Hungarian–American mathematician (born 1969)

András Vasy (born 1969) is a Hungarian–American mathematician working in the areas of partial differential equations, microlocal analysis, scattering theory, and inverse problems. He is currently a professor of mathematics at Stanford University.

==Education and career==
Vasy grew up in Budapest and attended Apáczai Csere János Gimnázium of the Eötvös Loránd University (ELTE). He then became a boarding-school student at the United World College of the Atlantic in Wales. Vasy attended Stanford University, obtaining his BS in Physics and MS in mathematics in 1993. He received his PhD from MIT under the supervision of Richard B. Melrose in 1997. Following his postdoctoral appointment at the University of California, Berkeley, he joined the MIT faculty as an assistant professor in 1999. He was awarded tenure at MIT in 2005 during a long-term stay at Northwestern University before moving to Stanford in 2006.

[SOURCE DATA]:
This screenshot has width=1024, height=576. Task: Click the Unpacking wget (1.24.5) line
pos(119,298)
---
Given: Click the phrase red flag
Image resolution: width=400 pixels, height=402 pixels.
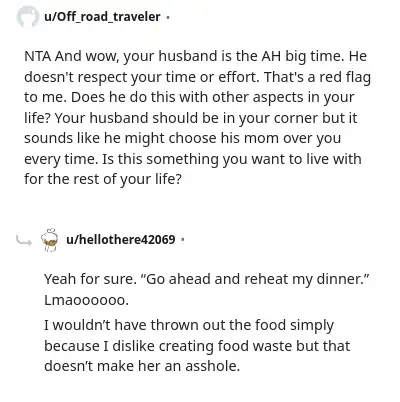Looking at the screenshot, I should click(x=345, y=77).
--
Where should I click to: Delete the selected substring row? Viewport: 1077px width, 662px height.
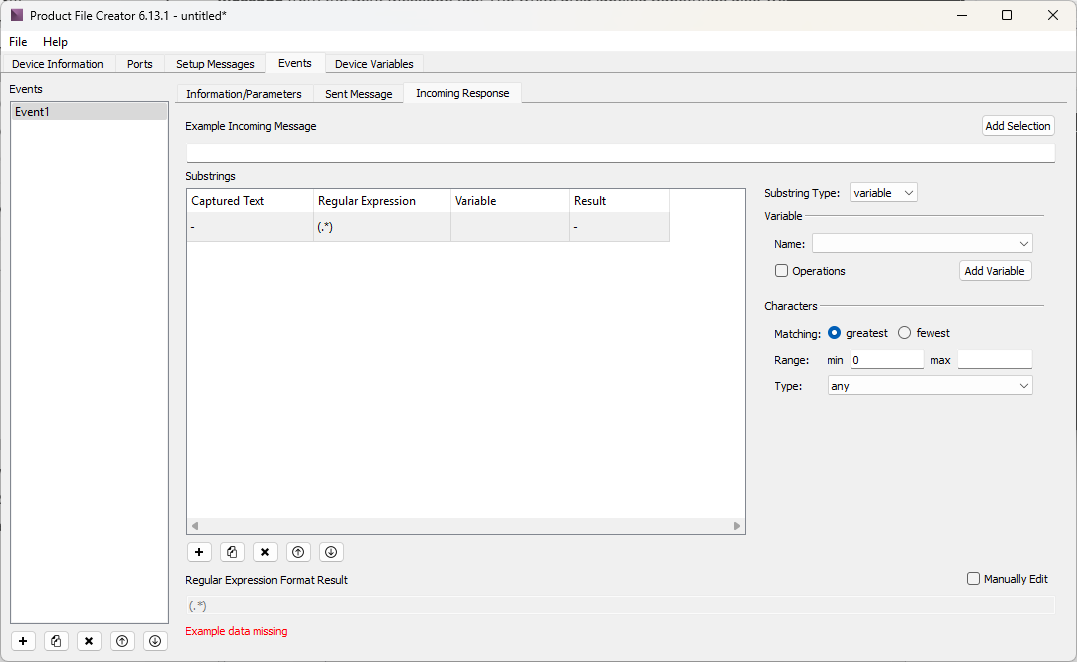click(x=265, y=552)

[TO DO]:
a – Name every area of mathematics that the passage about András Vasy says he works in.
b – Repeat the part of the passage about András Vasy starting with "András Vasy (born" and going on through "at Stanford University.".
You can set the listing aside; it isn't needed here.

[SOLUTIONS TO THE PROBLEMS]:
a – Partial differential equations, microlocal analysis, scattering theory, and inverse problems.

b –
András Vasy (born 1969) is a Hungarian–American mathematician working in the areas of partial differential equations, microlocal analysis, scattering theory, and inverse problems. He is currently a professor of mathematics at Stanford University.